_Task requirements_.
Return the entries from the line with "678x455 pixels." up to and including the line with "[x=650, y=85]", copying each line unchanged.

Begin

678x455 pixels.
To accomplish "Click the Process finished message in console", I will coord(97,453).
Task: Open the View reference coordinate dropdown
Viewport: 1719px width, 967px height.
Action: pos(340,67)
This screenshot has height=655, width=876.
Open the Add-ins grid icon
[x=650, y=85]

End
Begin

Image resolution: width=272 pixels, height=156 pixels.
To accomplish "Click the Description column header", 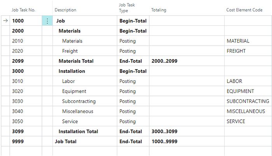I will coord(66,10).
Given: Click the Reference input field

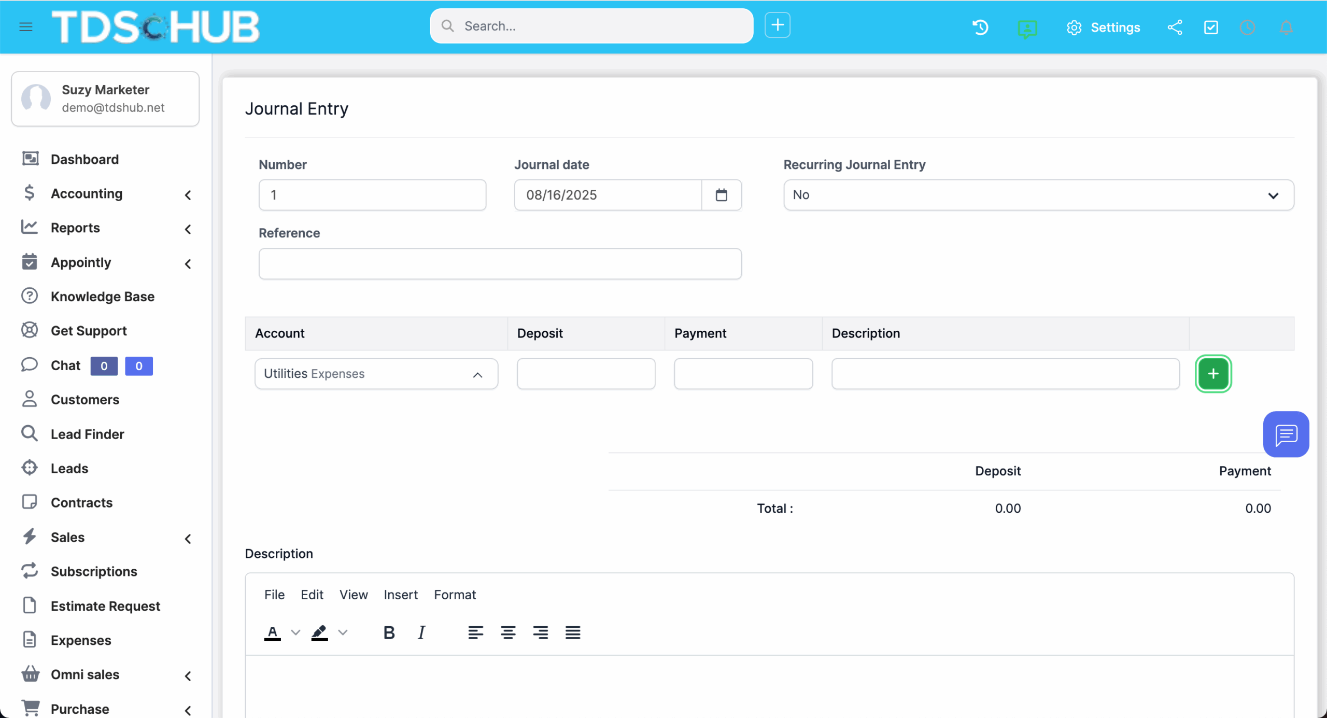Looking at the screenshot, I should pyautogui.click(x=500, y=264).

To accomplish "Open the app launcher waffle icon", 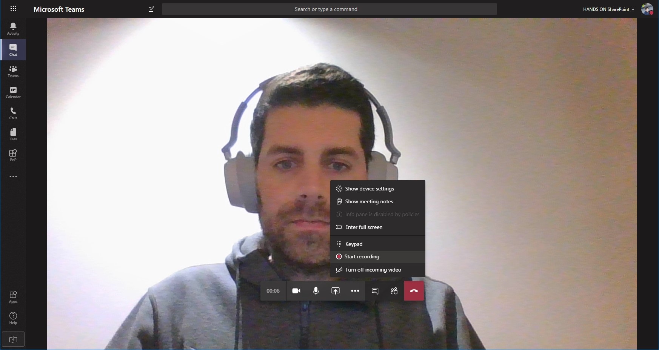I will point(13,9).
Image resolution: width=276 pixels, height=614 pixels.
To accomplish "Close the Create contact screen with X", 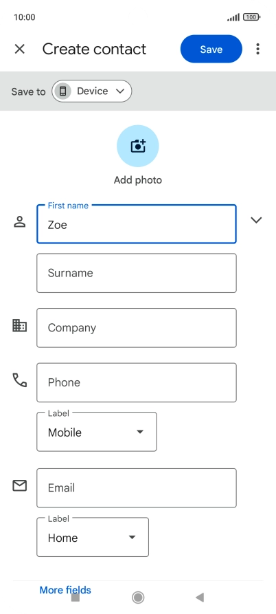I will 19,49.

End

_Answer to the task_.
678x455 pixels.
To accomplish "Click the Process finished message in console", I will coord(97,453).
Task: Open the View reference coordinate dropdown
Viewport: 1719px width, 967px height.
Action: pos(340,67)
This screenshot has height=655, width=876.
Open the Add-ins grid icon
[x=650, y=85]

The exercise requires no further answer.